What do the big banks have to say about budget 2022?

Hot on the heels of the federal budget for 2022/23, Australia’s big four banks have responded with their own economic forecasts. 

Some of the highlights of budget 2022 were cost of living support measures, including one-off cash payments and tax offsets, as well as halving the fuel excise tax for six months. Deposit guarantee schemes to support housing were also extended and expanded to include more places for regional property purchases.


ANZ described the economic forecasts underpinning budget 2022 as “reasonable, though perhaps still a little conservative.”

ANZ chief economist, Richard Yetsenga, said that the challenging conditions surrounding this budget, such as the recent pandemic, European conflict, inflation cycle and upcoming election, all seem to have influenced the budget.

“In the detail of the budget you can see some of that context. Cost of living pressures are reflected in tax cuts and fuel excise cuts. There are efforts to improve women’s participation in the labour market and the quality of the roles they take. And there are some measures to help address the climate challenge.”

ANZ’s research indicates that unemployment may fall even more than the government expects, with the government forecasting 3.75 per cent unemployment and ANZ forecasting 3.3 per cent. Wages may also rise faster and higher, with ANZ forecasting 3.8 per cent wage growth by next financial year, compared to the government’s estimate of 3.25 per cent in the same period.

ANZ Research also expects the RBA cash rate to reach 2.0 per cent by the end of 2023, indicating that there are risks that interest costs could end up higher than forecast in the budget.

Commonwealth Bank

Economists from the Commonwealth Bank of Australia (CBA) described the budget 2022 as a pre-election budget, with money for cost of living pressures. That said, there is a risk that these cost of living payments could “add to near-term demand and inflation pressures in an economy where rising inflation is already a concern.”

The government’s economic forecasts were found to be close to those of the CBA team. For example, the government forecast an unemployment rate of 3.75 per cent, compared to CBA’s predicted 3.8 per cent.  

There was also nothing in the budget to change CBA’s forecast that the RBA will begin raising the national cash rate from June 2022, to peak at 1.25% in early 2023.

CBA chief economist, Stephen Halmarick, described the budget as “both a pre-election Budget and a new phase in the Government’s fiscal strategy focused on stabilising the debt built up supporting the country during COVID-19.”

“The Budget reflects the robust state of the Australian economy and its rapid bounce back after the economic impact of the policies designed to slow the spread of COVID.”

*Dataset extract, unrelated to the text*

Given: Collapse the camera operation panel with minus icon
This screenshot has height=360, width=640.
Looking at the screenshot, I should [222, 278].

NAB group chief economist, Alan Oster, said that while the budget’s focus on spending for cost of living measures was expected, there is considerable uncertainty over how many of the budget’s announced measures are likely to be implemented, with an election coming up.

“Overall, we have no problem with the focus on maintaining the support for economic growth but we see the scope for more structural/productivity enhancing measures to have been included. Cutting red tape, tax changes and greater support for renewable energy would have been preferred.”

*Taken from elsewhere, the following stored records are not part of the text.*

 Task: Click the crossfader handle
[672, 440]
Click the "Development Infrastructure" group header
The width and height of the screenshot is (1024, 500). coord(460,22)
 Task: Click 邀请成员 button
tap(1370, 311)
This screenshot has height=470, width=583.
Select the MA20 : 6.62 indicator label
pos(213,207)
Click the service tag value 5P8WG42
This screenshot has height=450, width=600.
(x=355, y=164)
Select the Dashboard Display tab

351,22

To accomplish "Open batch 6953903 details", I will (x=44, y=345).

Both the Treasury and NAB were found to have similar views on the economic outlook, forecasting growth of 3.8% in 2022/23, compared to Treasury’s 3.5%. That said, NAB is forecasting unemployment of 3.5% in 2022/23, compared to Treasury’s 3.75%.

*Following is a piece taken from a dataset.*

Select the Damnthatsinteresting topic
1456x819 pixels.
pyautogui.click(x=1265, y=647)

Budget 2022 also didn’t change NAB’s monetary policy forecasts, with the bank still predicting that the RBA will start raising rates by August 2022.


Westpac economic spokesperson, Bill Evans, said that “the government’s measured stimulus program is to be applauded, striking a responsible balance between fiscal repair and new policy initiatives, as they head to the polls.”

“We do not believe that this stimulus program will sway the Reserve Bank away from its current plans to remain patient with respect to interest rates.”

Westpac’s budget analysis found that the economic forecasts in budget 2022 moved broadly into line with its own, though some may appear to be too cautious. For example, while the government has forecast economic growth of 3.5%, Westpac’s forecasts come in at a much higher 5.8%. It noted that pent-up demand from households that have been accumulating savings over the past two years of lockdowns points to potentially stronger consumer spending than what’s factored into the budget forecasts.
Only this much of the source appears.